The gravity sludge thickener is a 40 feet diameter circular tank with an 8 feet side water depth and a capacity of 75,160 gallons. It is designed for a mass loading of 5 gal/sqft/hr. Currently the primary sludge from the primary sedimentation basins and the waste activated sludge are co-settled and thickened to reduce volume in the thickener tank and then the combined sludge is pumped on timers to the aerobic digesters for further treatment prior to disposal.

The final clarifier effluent flows to the Infilco Degremont ultra violet light disinfection system which has a detention time of 15.1 minutes at 8.25 MGD. There are two parallel channels, 20’x28.5’x10.7’ with four modules of 40 bulbs each mounted vertically that disinfect he wastewater prior to final discharge into the Ohio River receiving stream. The City disinfects all year around.

Sludge from the gravity sludge thickener is pumped into the 336,400 gallon primary aerobic digester. The sludge is transferred from the primary digester after the appropriate biological detention time into the secondary aerobic digester for the appropriate biological detention time. From the secondary aerobic digester the sludge is applied to a Flottweg thickening centrifuge to further reduce liquid volume and then transferred to the sludge storage/load out digester where it waits until the plant is ready to dewater it for trucking to a sanitary landfill for final disposal.
The total available digestion capacity is 1,140,950 gallons. The primary aerobic digester is 55 feet in diameter with a 24 foot side water depth and a conical bottom. The secondary digester is a 45-feet diameter circular tank with a water depth of 24.5 feet. The sludge storage tank is a 45 diameter circular tank with a 27 feet side water depth capacity. During the Phase II renovations the former anaerobic digestion system was retrofitted into the current aerobic digestion system which may be operated in batch or series mode. The digesters are mixed with a Vaughn Roto Mix pump mixing system to conserve energy and aerated with Sanitairre fine bubble disc diffusers.

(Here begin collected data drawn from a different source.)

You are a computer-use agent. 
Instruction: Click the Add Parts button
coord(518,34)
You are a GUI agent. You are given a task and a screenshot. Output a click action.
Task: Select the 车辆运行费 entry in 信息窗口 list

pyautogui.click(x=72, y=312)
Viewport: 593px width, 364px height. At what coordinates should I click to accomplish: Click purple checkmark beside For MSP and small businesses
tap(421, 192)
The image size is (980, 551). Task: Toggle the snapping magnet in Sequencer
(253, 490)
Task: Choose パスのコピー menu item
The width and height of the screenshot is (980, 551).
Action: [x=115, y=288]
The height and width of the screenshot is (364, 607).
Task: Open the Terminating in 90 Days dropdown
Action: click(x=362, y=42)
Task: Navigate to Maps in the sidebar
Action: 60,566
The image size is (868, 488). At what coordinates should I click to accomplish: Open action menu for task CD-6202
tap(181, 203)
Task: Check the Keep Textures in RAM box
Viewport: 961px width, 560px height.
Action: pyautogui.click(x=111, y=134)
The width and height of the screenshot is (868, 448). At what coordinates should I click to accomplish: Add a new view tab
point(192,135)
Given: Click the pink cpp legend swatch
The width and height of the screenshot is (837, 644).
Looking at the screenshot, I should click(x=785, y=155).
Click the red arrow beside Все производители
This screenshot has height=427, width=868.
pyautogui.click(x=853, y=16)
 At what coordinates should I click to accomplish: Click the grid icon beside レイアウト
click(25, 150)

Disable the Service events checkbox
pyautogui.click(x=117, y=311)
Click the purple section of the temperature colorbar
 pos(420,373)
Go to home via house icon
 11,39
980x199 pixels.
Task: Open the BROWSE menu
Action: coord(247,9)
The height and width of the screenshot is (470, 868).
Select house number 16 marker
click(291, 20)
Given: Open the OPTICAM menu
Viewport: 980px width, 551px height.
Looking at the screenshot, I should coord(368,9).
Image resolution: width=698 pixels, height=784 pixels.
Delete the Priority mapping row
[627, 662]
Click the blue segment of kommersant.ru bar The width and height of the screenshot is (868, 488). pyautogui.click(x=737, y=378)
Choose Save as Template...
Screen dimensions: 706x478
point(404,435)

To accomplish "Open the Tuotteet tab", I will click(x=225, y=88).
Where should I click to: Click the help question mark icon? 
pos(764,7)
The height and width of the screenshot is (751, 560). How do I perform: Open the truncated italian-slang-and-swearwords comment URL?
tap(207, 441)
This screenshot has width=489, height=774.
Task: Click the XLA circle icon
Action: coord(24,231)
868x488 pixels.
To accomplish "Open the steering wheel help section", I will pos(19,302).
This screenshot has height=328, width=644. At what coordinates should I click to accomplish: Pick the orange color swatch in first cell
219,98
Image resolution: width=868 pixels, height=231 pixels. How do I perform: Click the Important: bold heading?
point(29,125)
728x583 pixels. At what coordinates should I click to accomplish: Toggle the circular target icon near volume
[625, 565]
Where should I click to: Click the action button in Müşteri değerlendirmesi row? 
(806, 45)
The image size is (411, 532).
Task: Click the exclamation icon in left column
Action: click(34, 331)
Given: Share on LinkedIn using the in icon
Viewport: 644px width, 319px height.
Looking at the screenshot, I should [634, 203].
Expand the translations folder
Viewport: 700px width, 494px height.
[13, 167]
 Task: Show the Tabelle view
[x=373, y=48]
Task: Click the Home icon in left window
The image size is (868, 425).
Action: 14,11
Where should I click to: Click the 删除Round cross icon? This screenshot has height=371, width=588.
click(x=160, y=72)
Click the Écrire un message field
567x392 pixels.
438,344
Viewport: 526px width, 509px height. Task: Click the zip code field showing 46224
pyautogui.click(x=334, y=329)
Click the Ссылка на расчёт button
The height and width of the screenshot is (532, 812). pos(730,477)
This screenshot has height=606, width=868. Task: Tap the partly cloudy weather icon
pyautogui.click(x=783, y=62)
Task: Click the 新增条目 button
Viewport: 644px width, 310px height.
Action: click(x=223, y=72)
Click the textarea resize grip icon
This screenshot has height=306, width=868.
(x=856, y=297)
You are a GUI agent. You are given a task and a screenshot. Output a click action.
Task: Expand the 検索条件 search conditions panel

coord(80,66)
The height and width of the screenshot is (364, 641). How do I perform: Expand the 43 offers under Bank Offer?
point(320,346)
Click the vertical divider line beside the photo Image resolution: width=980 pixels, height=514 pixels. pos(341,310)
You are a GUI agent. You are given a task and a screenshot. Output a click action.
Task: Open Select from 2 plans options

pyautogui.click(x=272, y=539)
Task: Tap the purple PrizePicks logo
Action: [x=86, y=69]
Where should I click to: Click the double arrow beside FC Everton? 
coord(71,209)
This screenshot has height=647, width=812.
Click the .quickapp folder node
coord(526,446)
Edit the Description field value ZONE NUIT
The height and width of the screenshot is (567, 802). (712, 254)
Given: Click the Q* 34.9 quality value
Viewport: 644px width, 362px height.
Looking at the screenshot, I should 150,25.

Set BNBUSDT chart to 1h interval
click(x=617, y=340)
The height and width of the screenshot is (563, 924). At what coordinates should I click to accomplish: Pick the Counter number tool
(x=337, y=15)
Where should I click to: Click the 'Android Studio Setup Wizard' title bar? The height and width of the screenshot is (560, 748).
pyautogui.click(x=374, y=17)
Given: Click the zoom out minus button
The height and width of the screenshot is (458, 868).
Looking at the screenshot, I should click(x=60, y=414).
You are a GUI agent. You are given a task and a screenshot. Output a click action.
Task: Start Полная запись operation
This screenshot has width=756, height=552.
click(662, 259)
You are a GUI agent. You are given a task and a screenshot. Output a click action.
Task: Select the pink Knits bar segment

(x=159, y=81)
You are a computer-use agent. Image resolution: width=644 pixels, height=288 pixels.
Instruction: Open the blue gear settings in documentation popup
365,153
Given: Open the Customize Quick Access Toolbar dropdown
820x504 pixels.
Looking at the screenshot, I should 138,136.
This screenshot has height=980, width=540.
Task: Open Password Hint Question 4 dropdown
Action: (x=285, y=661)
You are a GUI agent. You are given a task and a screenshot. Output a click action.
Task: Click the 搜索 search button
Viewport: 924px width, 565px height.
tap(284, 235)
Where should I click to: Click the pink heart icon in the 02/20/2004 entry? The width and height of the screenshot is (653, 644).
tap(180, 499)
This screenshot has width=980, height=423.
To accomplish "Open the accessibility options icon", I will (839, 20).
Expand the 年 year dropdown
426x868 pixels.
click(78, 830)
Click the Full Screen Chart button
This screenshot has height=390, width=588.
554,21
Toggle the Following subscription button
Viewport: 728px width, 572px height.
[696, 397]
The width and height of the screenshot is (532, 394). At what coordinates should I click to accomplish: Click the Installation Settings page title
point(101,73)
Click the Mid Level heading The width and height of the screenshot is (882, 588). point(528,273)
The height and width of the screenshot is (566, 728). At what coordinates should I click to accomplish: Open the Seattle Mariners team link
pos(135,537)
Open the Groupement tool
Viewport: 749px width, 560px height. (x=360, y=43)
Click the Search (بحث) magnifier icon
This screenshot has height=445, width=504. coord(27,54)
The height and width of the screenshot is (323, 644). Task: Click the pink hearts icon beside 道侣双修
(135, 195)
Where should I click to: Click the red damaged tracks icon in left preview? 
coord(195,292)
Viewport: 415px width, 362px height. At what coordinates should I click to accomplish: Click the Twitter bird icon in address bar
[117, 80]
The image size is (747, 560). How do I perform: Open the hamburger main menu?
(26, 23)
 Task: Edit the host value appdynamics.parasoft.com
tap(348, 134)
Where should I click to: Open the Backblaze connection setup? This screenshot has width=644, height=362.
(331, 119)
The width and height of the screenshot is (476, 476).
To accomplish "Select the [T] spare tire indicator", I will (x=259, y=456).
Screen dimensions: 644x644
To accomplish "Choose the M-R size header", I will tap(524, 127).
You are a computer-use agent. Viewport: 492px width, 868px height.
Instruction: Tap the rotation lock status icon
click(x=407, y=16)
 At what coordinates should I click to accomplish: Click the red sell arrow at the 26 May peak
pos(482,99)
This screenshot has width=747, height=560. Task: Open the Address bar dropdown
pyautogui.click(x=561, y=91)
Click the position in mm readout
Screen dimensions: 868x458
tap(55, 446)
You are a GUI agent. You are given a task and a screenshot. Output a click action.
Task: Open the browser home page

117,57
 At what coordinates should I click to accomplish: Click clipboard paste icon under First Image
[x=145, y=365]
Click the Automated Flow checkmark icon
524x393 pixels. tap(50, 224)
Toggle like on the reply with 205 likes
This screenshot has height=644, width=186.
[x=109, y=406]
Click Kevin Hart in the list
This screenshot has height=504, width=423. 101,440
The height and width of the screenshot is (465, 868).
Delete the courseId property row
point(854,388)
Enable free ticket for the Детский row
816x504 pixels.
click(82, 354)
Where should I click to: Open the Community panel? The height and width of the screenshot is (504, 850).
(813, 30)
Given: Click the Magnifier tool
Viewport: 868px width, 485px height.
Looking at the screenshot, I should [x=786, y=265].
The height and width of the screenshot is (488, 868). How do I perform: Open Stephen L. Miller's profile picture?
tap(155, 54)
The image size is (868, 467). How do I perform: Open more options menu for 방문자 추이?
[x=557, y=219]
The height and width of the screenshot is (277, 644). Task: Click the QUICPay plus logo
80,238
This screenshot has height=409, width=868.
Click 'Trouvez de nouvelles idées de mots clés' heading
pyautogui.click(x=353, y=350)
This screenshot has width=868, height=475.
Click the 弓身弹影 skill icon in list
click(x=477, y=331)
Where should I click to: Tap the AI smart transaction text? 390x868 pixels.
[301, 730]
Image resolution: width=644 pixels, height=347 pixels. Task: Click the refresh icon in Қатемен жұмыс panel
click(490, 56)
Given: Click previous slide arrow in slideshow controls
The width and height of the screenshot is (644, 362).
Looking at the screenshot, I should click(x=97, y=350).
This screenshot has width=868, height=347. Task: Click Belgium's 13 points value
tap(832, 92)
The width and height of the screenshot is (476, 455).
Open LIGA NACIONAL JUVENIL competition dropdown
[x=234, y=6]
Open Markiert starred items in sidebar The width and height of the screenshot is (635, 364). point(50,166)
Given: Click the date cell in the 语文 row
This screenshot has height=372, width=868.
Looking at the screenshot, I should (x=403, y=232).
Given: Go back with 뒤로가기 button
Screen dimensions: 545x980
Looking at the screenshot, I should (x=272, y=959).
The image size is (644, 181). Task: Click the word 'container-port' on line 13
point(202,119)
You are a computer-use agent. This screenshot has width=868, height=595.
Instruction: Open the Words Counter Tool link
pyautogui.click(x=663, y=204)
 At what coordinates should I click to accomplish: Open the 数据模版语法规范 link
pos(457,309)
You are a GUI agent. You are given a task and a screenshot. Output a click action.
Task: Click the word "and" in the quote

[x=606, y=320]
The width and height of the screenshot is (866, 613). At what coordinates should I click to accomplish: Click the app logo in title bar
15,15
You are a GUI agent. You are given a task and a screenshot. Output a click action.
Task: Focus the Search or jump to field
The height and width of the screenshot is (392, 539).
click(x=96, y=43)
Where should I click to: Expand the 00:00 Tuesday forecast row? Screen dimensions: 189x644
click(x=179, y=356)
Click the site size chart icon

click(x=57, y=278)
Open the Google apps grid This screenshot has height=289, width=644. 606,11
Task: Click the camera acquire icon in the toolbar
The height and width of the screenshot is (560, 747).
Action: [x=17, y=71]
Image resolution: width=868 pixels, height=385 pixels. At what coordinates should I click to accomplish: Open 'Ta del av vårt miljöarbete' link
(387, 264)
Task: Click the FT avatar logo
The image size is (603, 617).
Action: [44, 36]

The City utilizes two Flottweg decanter centrifuges, model C5E-4/454 that were installed during the phase II renovation. One centrifuge is dedicated to thickening sludge either prior to dewatering or may be utilized for recuperative thickening in any of the digesters as desired. A liquid cationic polymer is utilized with both the thickening and dewatering centrifuges. The other centrifuge is dedicated to dewatering sludge prior to hauling it to a sanitary landfill for final disposal. The dewatering centrifuge increases the sludge per cent solids from around 3% solids to 26-30% solids which is then hauled in a more solid form to the landfill and reduces sludge disposal costs significantly due to the lower volume of sludge with the higher per cent solids cake. The sludge hauling is currently contracted to an outside hauling provider that hauls it to the Rumpke Beech Hollow Landfill for sanitary landfill disposal which is the least costly disposal method currently available to the City.